Table 2 demonstrates the study discussion points which are the detected changes after 24 h of therapy with IV furosemide (values of data measured at 24 h—values of data measured on hospital admission) and the changes after 48 h of therapy (data measured at 48 h—data measured on admission). For changes after the 24 h of furosemide therapy, significantly higher weight loss (− 0.33 ± 0.05 vs − 0.27 ± 0.05; P = 0.001) and higher UOP (3.3 ± 1.4 vs 2.6 ± 1.0; p = 0.037) in furosemide continuous infusion group were observed and these changes were impacted on HR and RR. Likewise, changes after the 48 h of furosemide therapy show significantly higher weight loss in the furosemide continuous infusion group (− 0.59 ± 0.11 vs − 0.49 ± 0.07, P = 0.001) with higher UOP (2.3 ± 1.3 vs 1.2 ± 0.3; P = 0.001) were noticed. For more analysis, UOP was measured in both groups at certain intervals that represented the timing of furosemide bolus (in the furosemide repeated injection group) and 1 h after (0 (on admission), 1, 8, 9, 16, 17, 24, 25, 32, 33, 40, 41, 48, and 49). It was observed that UOP in the furosemide repeated injection group showed up and down levels indicating fluctuation in UOP level while in the furosemide continuous infusion group, there were smoother changes in UOP (Fig. 2).

Changes in urine output over 49 h in infants with acute decompensated heart failure secondary to congenital heart diseases with left to right shunt. The arrows refer to the timing of giving furosemide in repeated injection group

Full size image

In Table 3, a significantly lower daily dose of furosemide was observed in the furosemide continuous infusion group (3.5 ± 0.6 vs 4.7 ± 1; P = 0.001) with fewer hours required for resolution of failure symptoms (42.1 ± 9 vs 56 ± 18.5; P = 0.001). Non-significant differences between both groups regarding length of hospital stay were detected. For serum creatinine, at the end of furosemide injection, significantly higher levels were noticed in the furosemide continuous infusion group despite being within the normal range in both study groups (p = 0.030); however, at hospital discharge, non-significant differences were observed between the studied groups (p = 0.584). Concerning the electrolyte levels, serum sodium and potassium levels did not significantly differ between the studied groups (P = 0.289, 0.890; respectively). During the 30 days̕ follow-up period, non-significant differences between both groups as to rehospitalization rate for ADHF were documented with no detected mortality among the studied patients.

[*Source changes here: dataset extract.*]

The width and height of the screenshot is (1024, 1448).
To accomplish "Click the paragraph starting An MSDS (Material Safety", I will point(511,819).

Furosemide injection is the mainstay for the relief of pulmonary and systemic congestion in infants with ADHF [6]. A high dose of furosemide repeated injection was associated with increased morbidity and mortality [11]; hence, other routes of administration were researched. In searching in the previous articles, conflicting results of the studies comparing both modalities of furosemide administration in adults were noted with multiple meta-analyses performed. Limited data are available from pediatric research, all following cardiac surgery. To the best of our knowledge, the comparative study of different routes of furosemide administration in the pediatric age group following non-surgical conditions has never been addressed before in original articles. In the current work, furosemide repeated injection and continuous IV infusion were compared in critically ill infants with ADHF secondary to left to right shunt. Furosemide continuous infusion was associated with significantly more urine output, less daily dose of IV furosemide, and less elapsed time for resolution of congestive symptoms.

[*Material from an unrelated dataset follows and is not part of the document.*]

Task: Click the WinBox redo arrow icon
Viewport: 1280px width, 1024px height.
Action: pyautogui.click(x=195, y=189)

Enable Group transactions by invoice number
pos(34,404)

In the present study, when comparing the changes in the weight and UOP at 24 and 48 h after administration of furosemide injection, significantly higher weight loss and higher UOP in the continuous furosemide infusion group. Moreover, continuous infusion allows more smooth constant flow in UOP (indicating constant and sustained diuresis) when compared with intermittent boluses that cause a sharp increase (following furosemide injection) and then decreases (before the dose of the next bolus injection) in UOP, indicating a sharp fluctuation in the diuretic effect of furosemide, which gave an impression on serum furosemide concentration. These results were in concordance with multiple previous studies as reviewed. In a study conducted by Luciani et al. [22] to assess and compare the safety and efficacy of continuous versus intermittent IV furosemide post-open heart surgery, they conducted a prospective, randomized clinical trial in 26 infants aged younger than 6 months. They noticed slightly greater urinary volume in the intermittent injection group. However, when it was corrected for the dose of administered furosemide, a significantly larger response could be demonstrated with the continuous infusion. In addition, the continuous furosemide infusion caused lesser fluctuation in UOP with less fluid replacement therapy needed. Also, Llorens et al., [26] and Singh and coworkers [21] reported the efficient diuresis in continuous furosemide infused patients. Moreover, Zheng and co-authors [27] compared the effect of continuous furosemide infusion versus repeated injection in the resolution of congestive symptoms in adult patients with acute decompensated heart failure associated with moderate renal impairment. After 72-h therapy, they observed higher UOP, more weight loss, and shorter length of stay in the continuous infusion category. This could be explained by a continuous infusion of furosemide will produce consistent plasma concentration and may have a more consistent diuretic effect, producing a greater total urinary volume than following a repeated bolus injection.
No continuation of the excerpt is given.